The method to go about is through self inquiry and validation of the knowledge/wisdom it points to, and most notably through surrender, but of course it's not one size fits all as you might have different meaning attached to that concept, another way is to embrace like a lover you have known your whole life and have just reunited with again, and invite all your fears (Revolver talks about this with "Use any means possible to induce head pain, and engage the enemy.") and explore all your desires and their conclusions without reservations.

Thank you for taking this time to offer helpful suggestions.

I've spent hours reading materials on Nisargadatta Majaraj and Ramana Maharshi lectures, so I'm familiar with your suggestions. There have been periods in my life where I believe I was making real progress, as far as surrender goes.

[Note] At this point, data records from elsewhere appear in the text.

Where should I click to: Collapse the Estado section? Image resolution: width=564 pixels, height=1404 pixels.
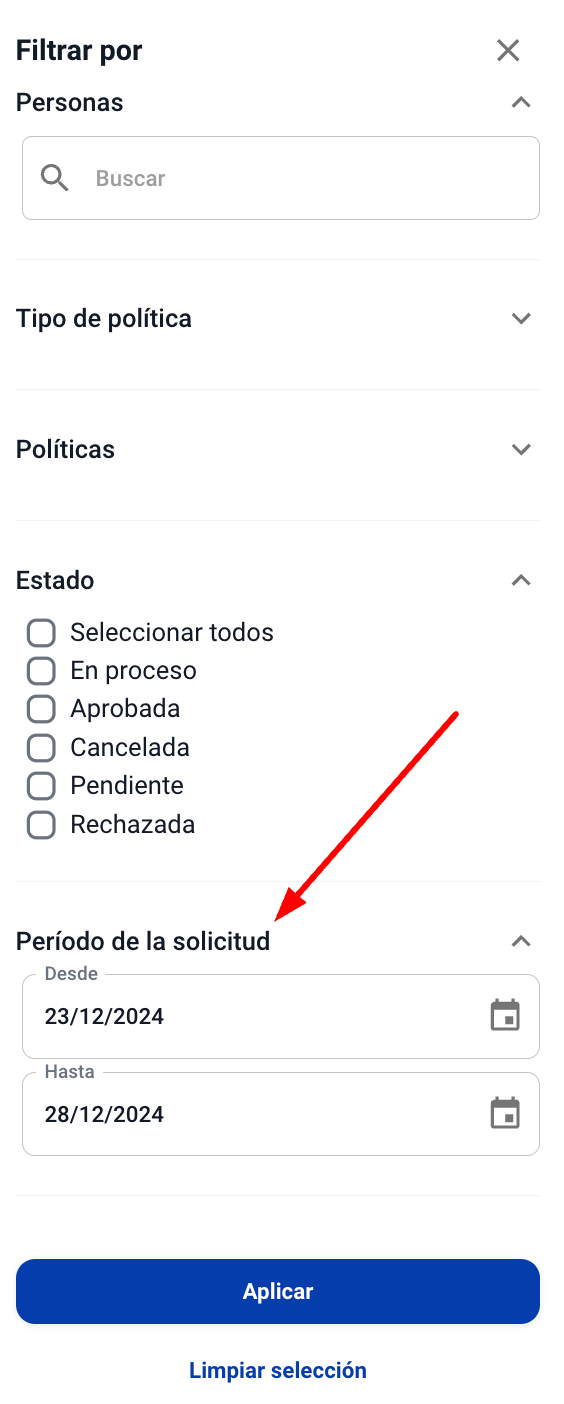pos(520,580)
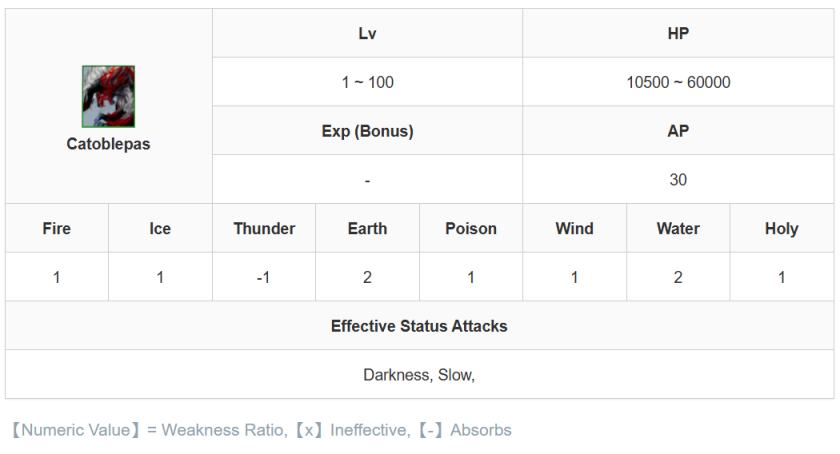Select the 10500 ~ 60000 HP value
Screen dimensions: 840x454
(x=678, y=82)
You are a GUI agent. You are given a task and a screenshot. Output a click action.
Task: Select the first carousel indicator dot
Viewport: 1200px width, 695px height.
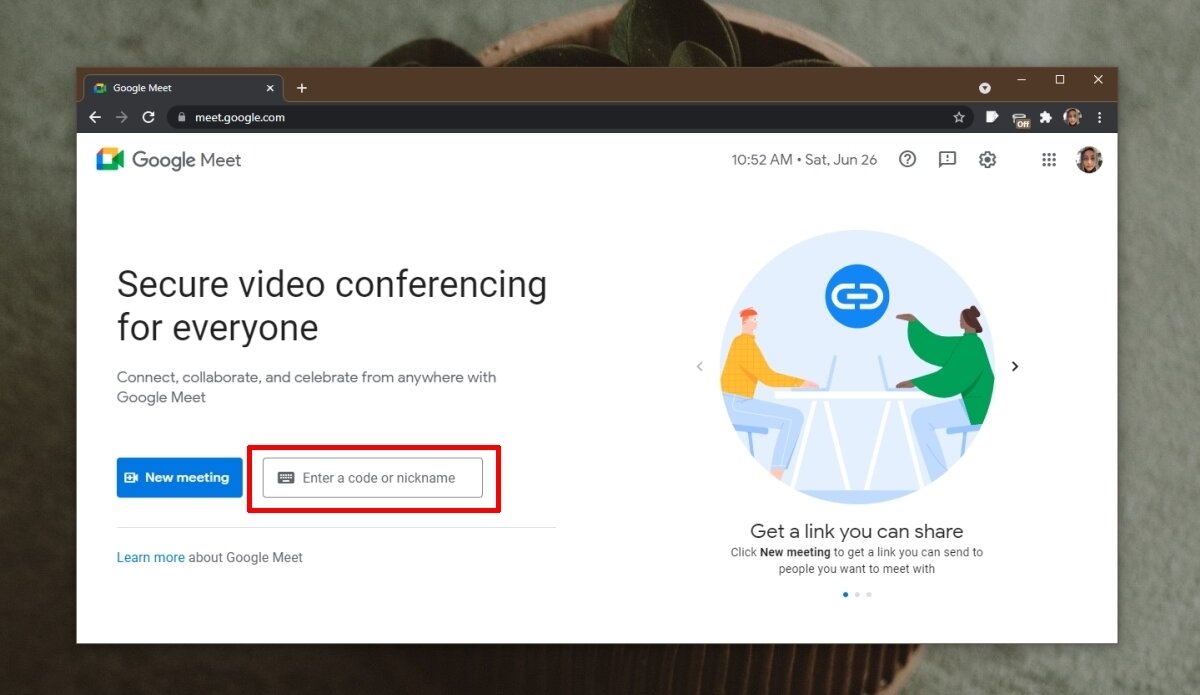click(845, 593)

Like a stock, I'd hit a point where this trend would lose momentum and eventually give way to the old direction - although, I do sense that the old habits and "pushing power" of my desires have lost a lot of energy over time.

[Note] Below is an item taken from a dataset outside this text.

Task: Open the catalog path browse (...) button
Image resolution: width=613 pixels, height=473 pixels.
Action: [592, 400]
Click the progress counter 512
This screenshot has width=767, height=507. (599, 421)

I think my major problem, the one thing that won't allow me to fully surrender, is my desire to have an intellectual grasp of who I am and what reality truly is. I put too much value into developing and refining concepts and not enough into directly experiencing the reality of my own awareness.

Check out UG Krishnamurti, maybe that will be a proponent to help you.

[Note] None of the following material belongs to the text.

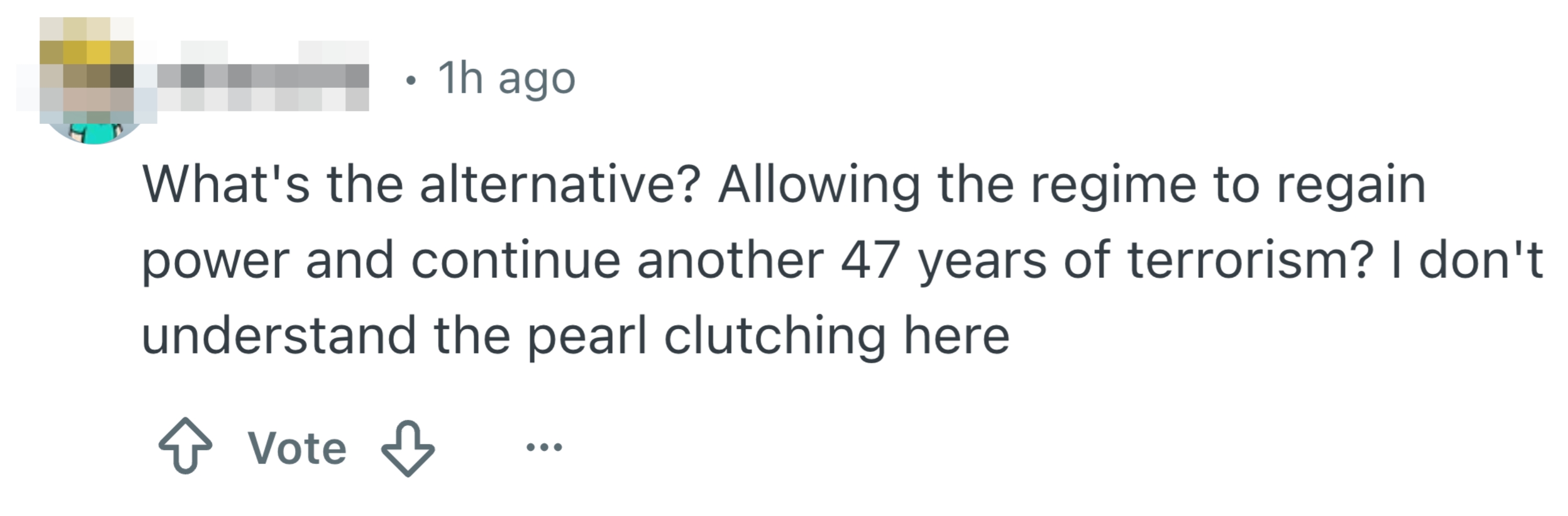The image size is (1568, 516).
Task: Downvote the pearl clutching comment
Action: click(x=407, y=448)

Excellent! Even better than that, actually.

Well written, I stood up and old the truth about my sexual abuse as a child. My whole family rejected me, called me crazy, said I was lying. I don't know what hurt the worst, the abuse I suffered as a child or my family rejecting me as an adult and protecting child molesters.

I feel a huge weight lifted from my heart speaking the truth in the light of day!

Edit ....I don't want to kill my ego, I see it like a windshield on a car, I'd like it clean enough to see through. Vipassana meditation worked like a cloth wiping away the dust from my eyes...

Thank you @reddust.

I had a similar experience. And all those things were inferred about me too. This is what society has done to survivors of sexual violence for hundreds of years: marginalised and ignored them.

I think it makes perfect sense that family systems that are abusive stay abusive. As you say, there were two fundamental abuses perpetrated: For me, the first was being beaten and raped as a child; the second was having the reality of that denied and the abusers protected.

I would add to that a third abuse: And that, for me, is knowing that there are still young children in the family system that I escaped who are being deceived into trusting adults in that family system who are known abusers. When I read about the compulsion to repeat in psychological literature, that is one thing, but to watch history blindly repeating itself in the next generation is extraordinary.

I wrote a full statement about my abuse and submitted it to the UK police. But, Britain is itself an abusive culture that projects its domestic problems onto 'foreigners' and has still not faced its colonialist genocides. Within such a context, it seems almost impossible for a survivor to have their voice heard. The UK even still has a monarch (an abusive power structure in itself) and she has a history of knighting pedophiles.

In addition, after killing millions of people in colonialist genocides, the British still feel no qualms about flying the Union Jack (effectively a swastika), or singing a national anthem that proclaims their subjugation to rich land-owners –– "...send her victorious, long to reign over us."

But speaking out about the sexual abuse of children is freeing me and I'm hopeful that, as the older generations die out over the next few years, there is hope for the UK to face the horrors of its past and heal from them through open dialogue. At the moment though, that country seems to be retreating into nationalism and self-harm.

Regarding ego: I agree, no need to 'kill' ego. I see it like you, as a windshield. Great metaphor.

Thanks for your thoughts. I'm glad you are speaking out too! Things will change.